[GNC] help to set up equity sub-accounts opening balances

Adrien Monteleone adrien.monteleone at lusfiber.net
Thu Aug 6 14:01:53 EDT 2020


Not sure all of that was in chronological order, so I'm still a little 
fuzzy, but maybe this will help you:

Income should be its own account (of type 'Income') in GnuCash. You can 
of course have sub accounts here to track various sources.

When you earn (or receive if on a cash-basis) then the transaction 
should look like this:

Dr. Assets
Cr. Income

What asset account you use depends on the form of what you received. If 
direct deposit, then Checking would be fine. If a paper check, one 
practice is to temporarily use an 'Undeposited Funds' account until the 
deposit (which may not be the entirety of the check) is made. If cash, 
well, then 'Cash' is the account used.

When you incur (or pay on a cash-basis) an expense, the transaction 
should look like:

Dr. Expenses
Cr. Assets

Of course, the expense account(s) used depend on the nature of the 
actual expense. The asset account(s) depend on the actual source of the 
funds. If you buy with a credit card then the transaction would look 
like so:

Dr. Expenses
Cr. Liabilities (with a sub-account for the particular card)

What you seem to be describing is a savings plan and/or a segregation of 
funds for some purpose other than regular expenses. While you can employ 
equity accounts here, using an asset account is probably more in-line 
with the real world events. (the money is still yours as long as it 
doesn't represent a liability)

I wasn't quite clear if this is 'virtual' earmarking of funds or 
real-world separate accounts. (like a savings account, or as with some 
checking accounts, a special designation amount)

If a real-world account at a financial institution, and you are moving 
funds from one account to another, then reflect that move with a 
transaction. Both accounts will be asset accounts.

If this is just for your informational purposes to see how much you've 
set aside, (but the money doesn't *yet* leave the physical checking 
account) then create a sub-account of checking and do a transfer between 
the parent and sub.

This way, the total of the parent account can show the actual real-world 
balance (if desired) and you can see how much is in various earmarked 
sub-accounts.

Now, when you spend those earmarked funds for real, say by donating to a 
charity, then that would be a regular expense transaction as above. You 
have two options here:

1. First, transfer the funds back to the parent, then enter the 
gift/charity expense transaction from the parent. (how it happened in 
the real world)

2. Make the expense transaction as coming from the sub-account.
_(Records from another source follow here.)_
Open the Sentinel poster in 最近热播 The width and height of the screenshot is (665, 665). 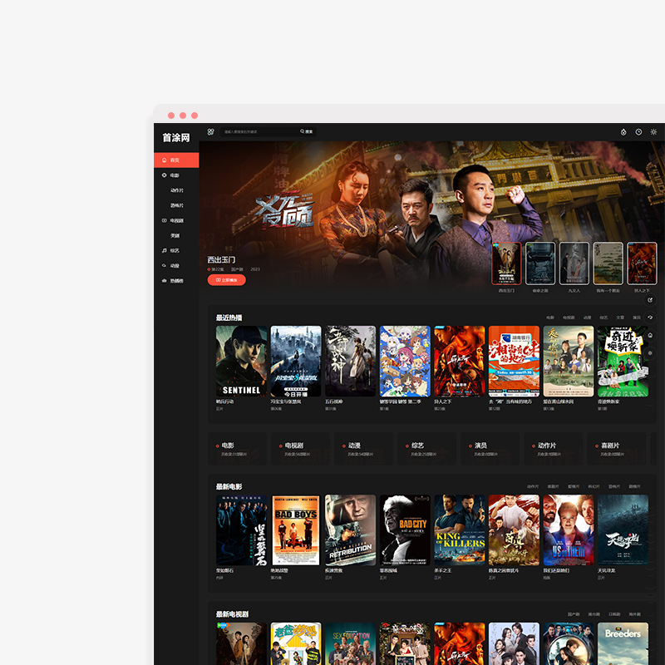click(x=241, y=361)
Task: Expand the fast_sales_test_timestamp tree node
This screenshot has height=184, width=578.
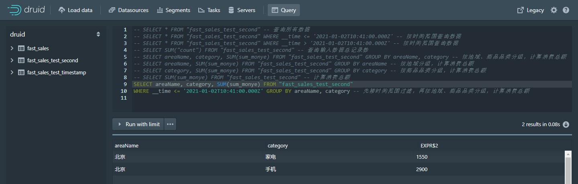Action: click(x=12, y=73)
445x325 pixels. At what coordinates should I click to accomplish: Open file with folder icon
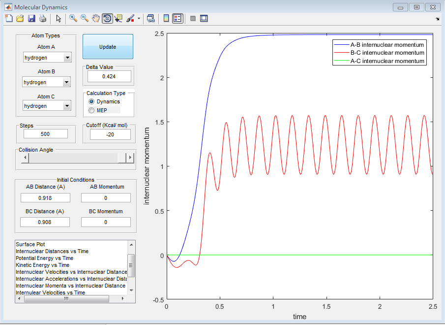click(x=20, y=19)
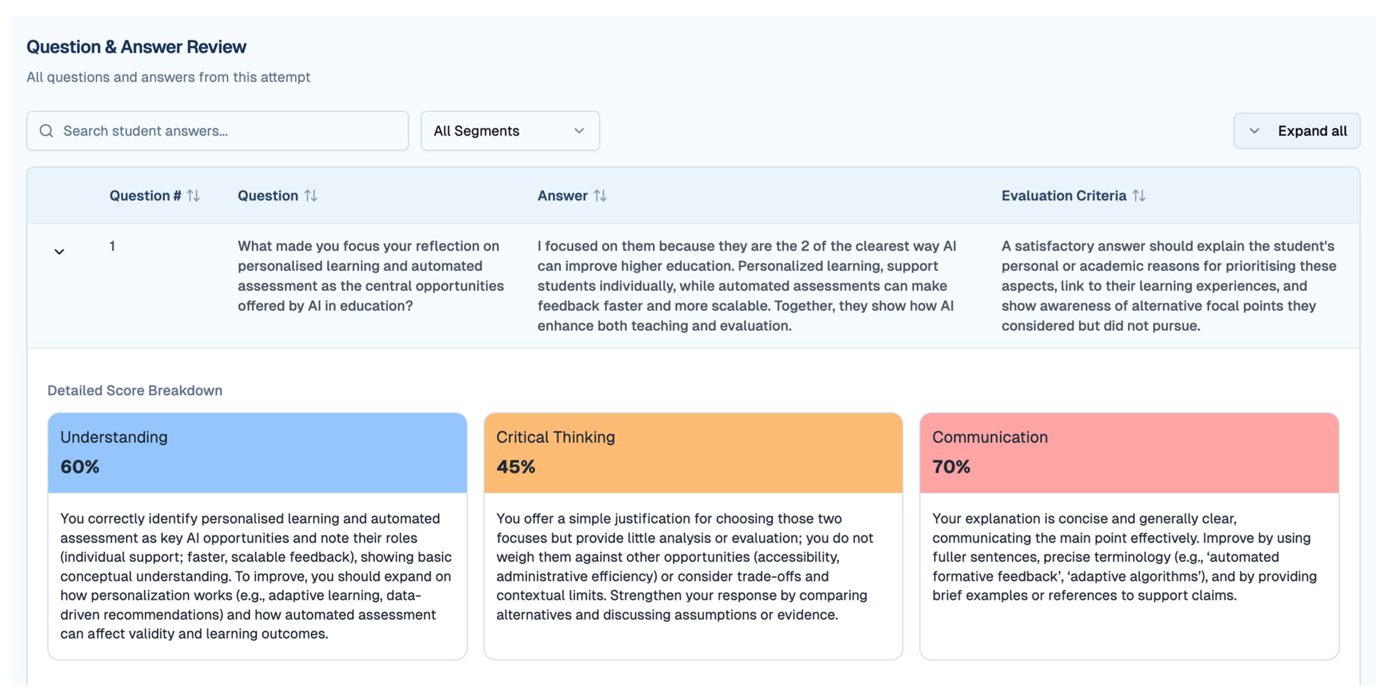Sort by Question # arrows icon
The height and width of the screenshot is (699, 1389).
[193, 195]
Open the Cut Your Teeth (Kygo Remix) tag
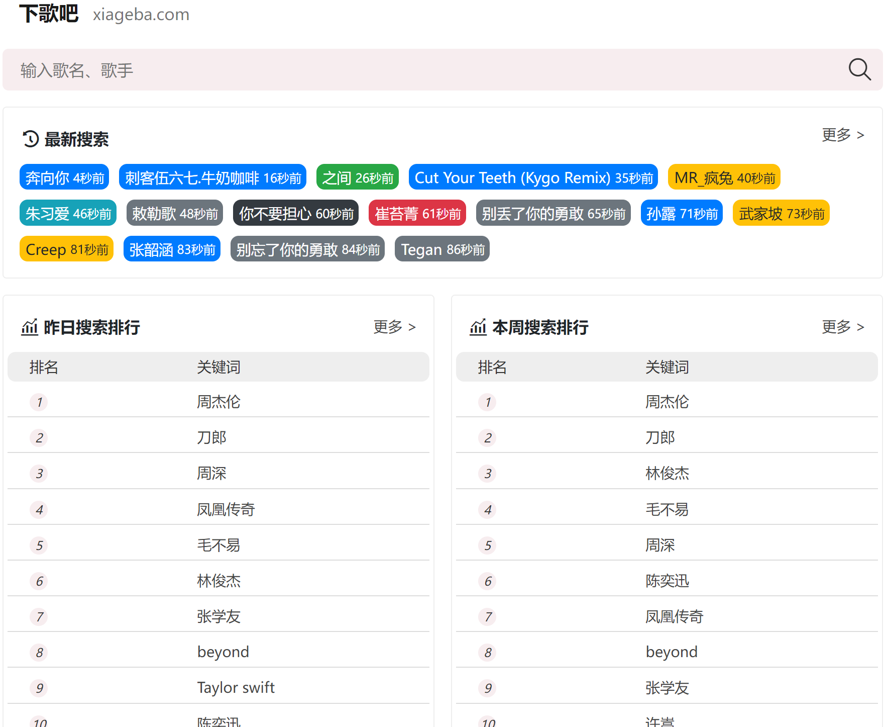Viewport: 885px width, 727px height. tap(533, 177)
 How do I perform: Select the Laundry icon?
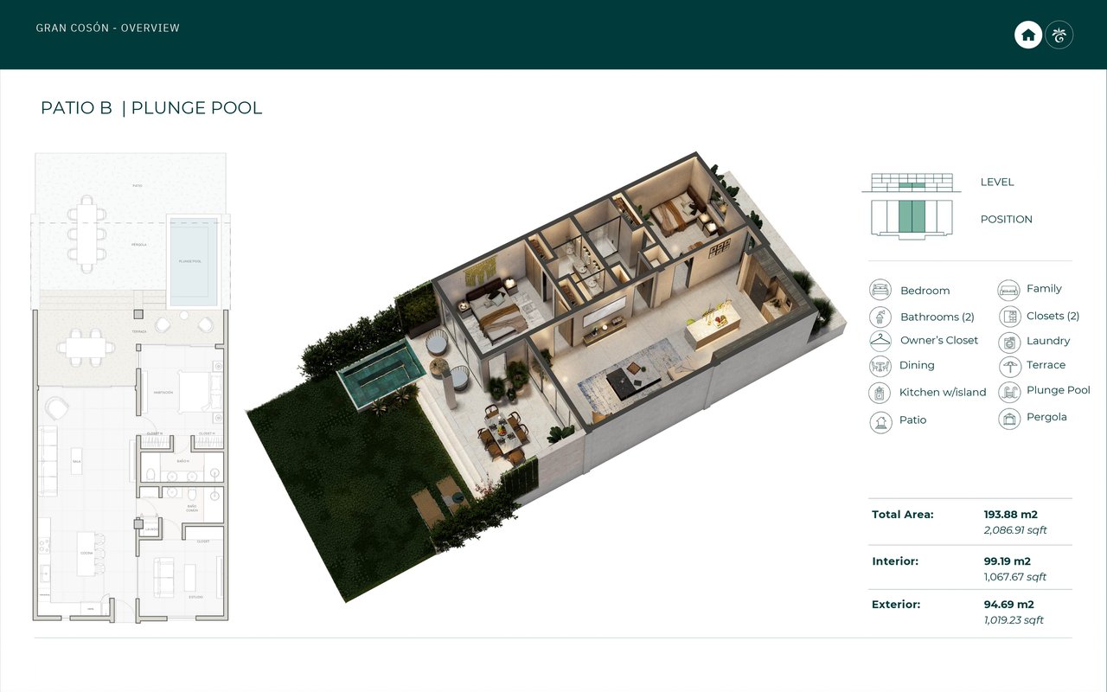click(x=1009, y=342)
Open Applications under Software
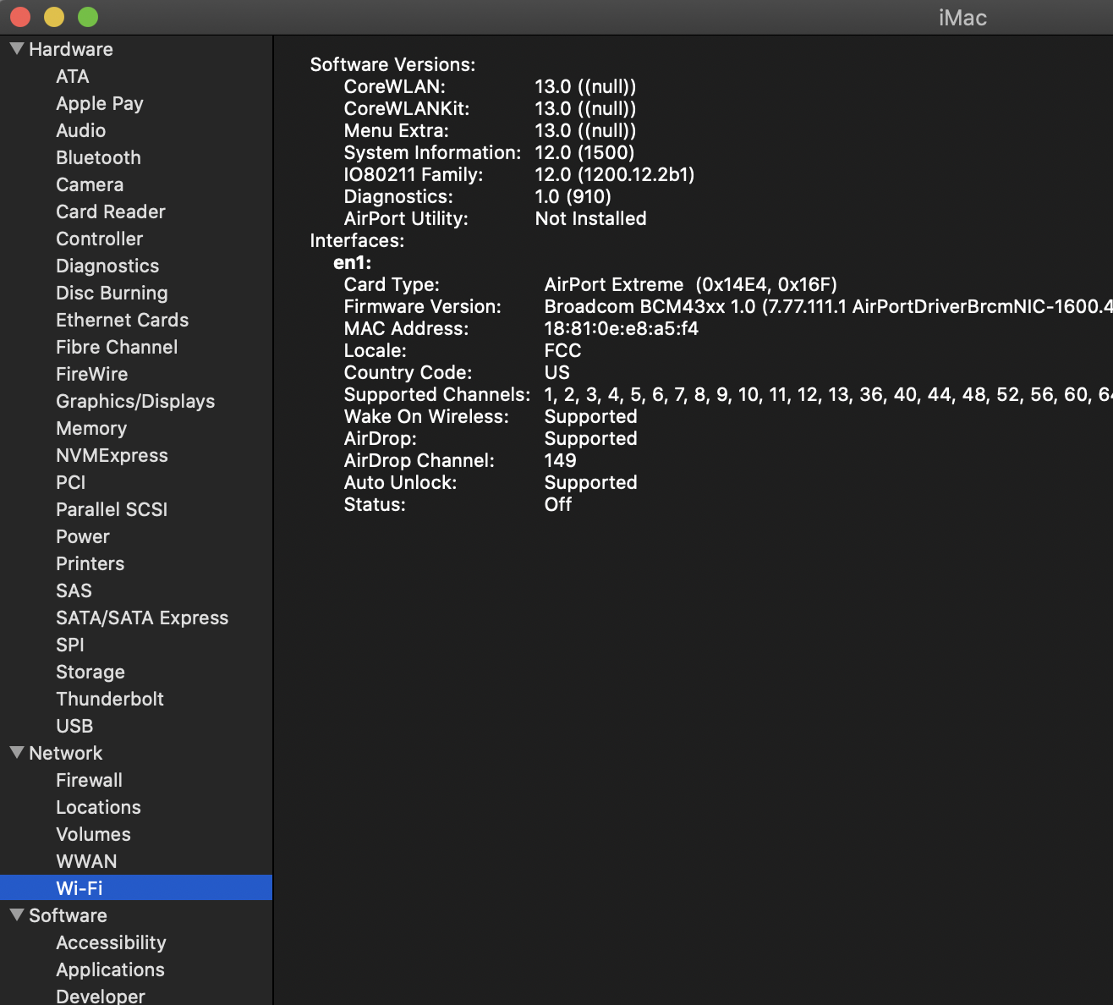This screenshot has width=1113, height=1005. coord(110,969)
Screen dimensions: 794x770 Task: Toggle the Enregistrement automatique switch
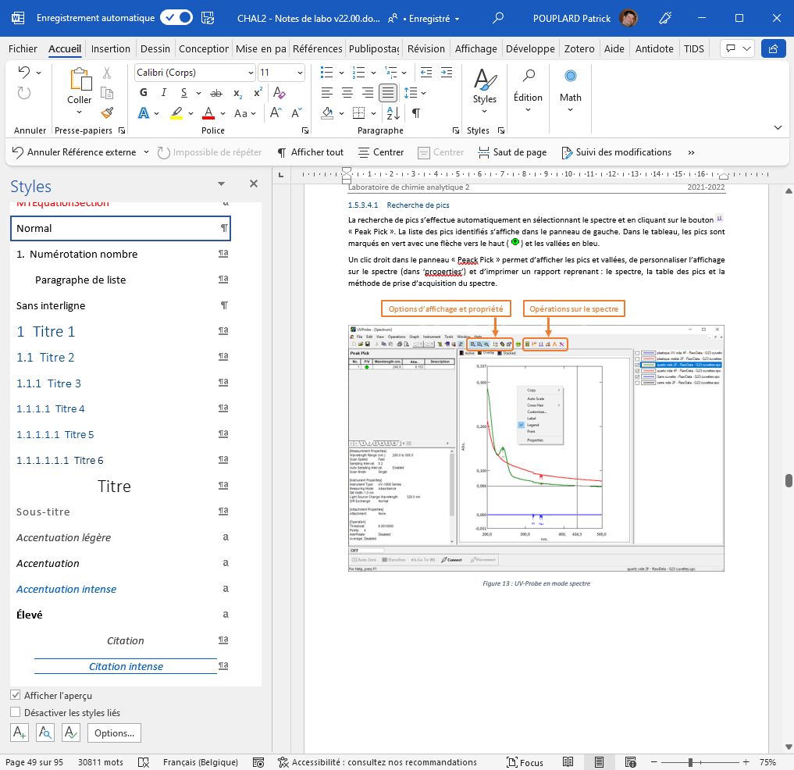(176, 17)
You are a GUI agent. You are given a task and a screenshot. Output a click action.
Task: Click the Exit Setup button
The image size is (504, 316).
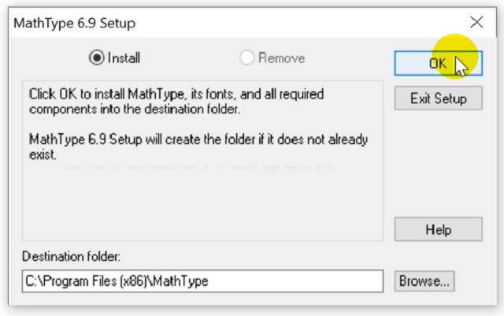pos(438,99)
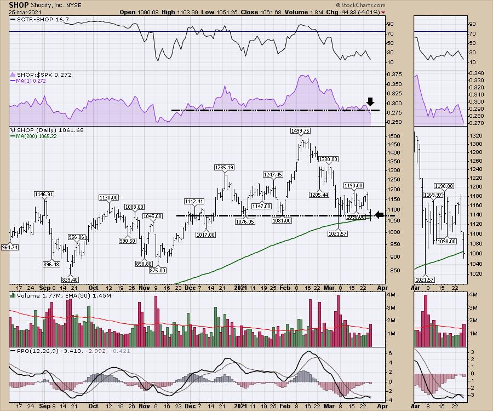Click the purple MA(1) 0.272 legend

tap(31, 81)
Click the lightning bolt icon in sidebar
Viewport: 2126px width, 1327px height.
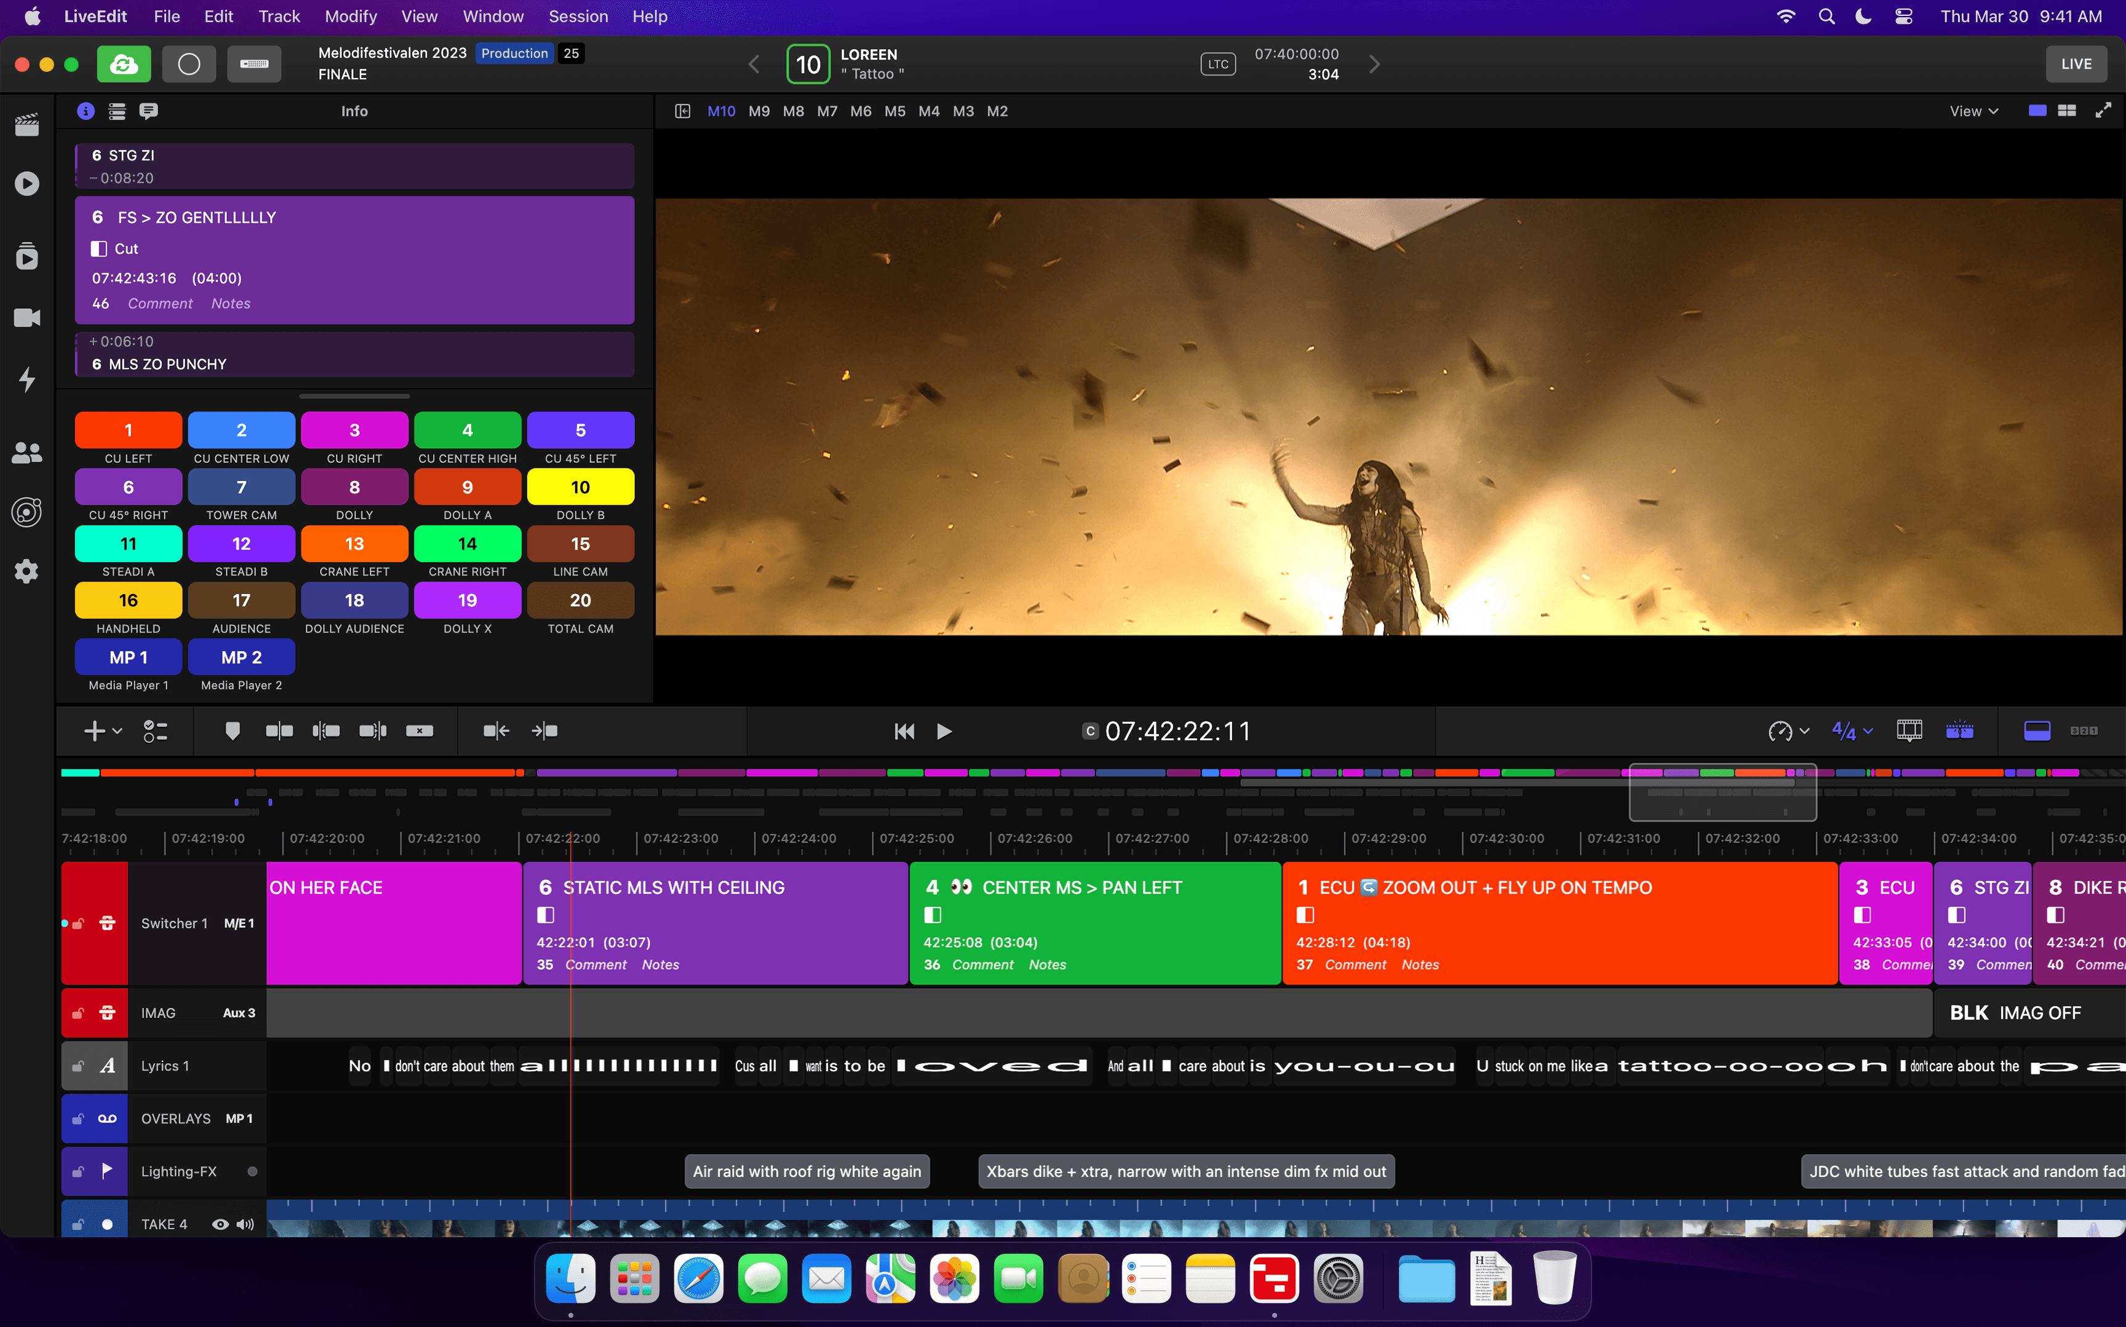[x=26, y=380]
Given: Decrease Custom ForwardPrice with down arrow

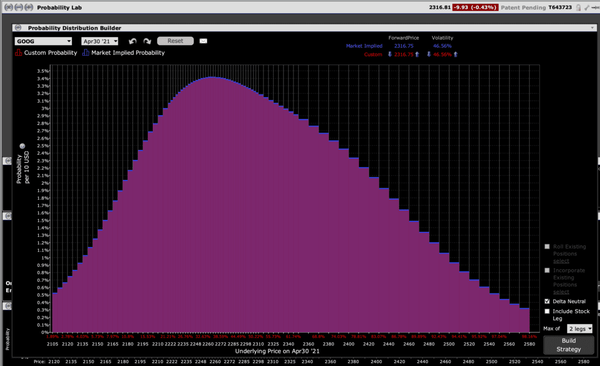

I would prefer #1 for my future self, because I find modeling the 
real-world is easier to investigate down the road if I find 
discrepancies. But #2 is one less transaction to enter. Either method 
would retain tracking of the balance remaining (if any) that is still 
earmarked.

Now, if you also need to track how much you've *pledged* to donate, that 
is another layer of complexity. Doable, but yes, a bit of extra work.

Finally, since you are eventually spending the earmarked funds, your 
income and expenses will balance to zero. (with some temporal 
discrepancies depending on when you spend those funds vs. when you 
receive them.)



Regards,
Adrien

On 8/5/20 4:14 PM, Marilyn Graves Kimple via gnucash-user wrote:
>   Thanks-- but my problem is that I do not treat items from these equity accounts as expenses at all. In my former program it was called a "fund" account and I could move funds in and out of the equity accounts without affecting my monthly expenses. It was like an assets account but of course it just represented a designated portion of my assets. Since I cannot assign an opening balance to part of my equity account I am not sure this is something I can now do.
> For example, I write a check for a donation, credit my checking account and directly debit my tithe (equity) account. It does not show up as a monthly expense, although I transfer funds each month to the tithe (equity) fund by debiting what I am (possibly incorrectly) calling my accruals (expense) account. I divide up any profit/loss at the end of the month directly to my equity sub-accounts as credits, so my income always zeros out my expenses at the end of the month.
> I would sure like to figure out a way to do that in GnuCash. If I just treated my tithe, etc. accounts as expenses I do not see how I could keep a running balance.  Maybe I will just have to do something different.